Oleandrose
- Names: IUPAC name 2,6-Dideoxy-3-O-methyl-L-arabino-hexose

Identifiers
- CAS Number: 13089-77-5;
- 3D model (JSmol): Interactive image;
- ChEBI: CHEBI:10423;
- ChemSpider: 4574484;
- KEGG: C08237;
- PubChem CID: 5461155;
- UNII: C9TRD5E7IQ;

Properties
- Chemical formula: C_{7}H_{14}O_{4}
- Molar mass: 162.185 g·mol^{−1}

= Oleandrose =

Oleandrose is a type of carbohydrate with the chemical formula C_{7}H_{14}O_{4}. With a six-carbon chain, it is classified as a hexose. With two hydroxyl groups replaced with hydrogen atoms, it is a dideoxy sugar. The hydroxyl group at C3 is methylated.

==Occurrence==
Oleandrdose is found in the leaves of Nerium oleander and may contribute to the toxicity of the plant.

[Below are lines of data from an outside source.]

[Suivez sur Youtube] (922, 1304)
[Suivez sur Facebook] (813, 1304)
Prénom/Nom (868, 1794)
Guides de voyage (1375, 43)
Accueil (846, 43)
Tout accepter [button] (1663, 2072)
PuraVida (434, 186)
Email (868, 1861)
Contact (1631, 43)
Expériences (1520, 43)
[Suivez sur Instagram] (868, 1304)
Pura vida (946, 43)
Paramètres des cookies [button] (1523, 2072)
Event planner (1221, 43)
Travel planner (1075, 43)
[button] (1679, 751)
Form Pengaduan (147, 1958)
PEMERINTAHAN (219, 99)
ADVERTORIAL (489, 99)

Oleandrose is also a component of several naturally occurring chemical compounds including the avermectins (emamectin, abamectins, ivermectin, and others), the macrolide antibiotic oleandomycin, and the cardiac glycoside oleandrin.

Laboratory syntheses of L-oleandrose and DL-oleandrose have been reported.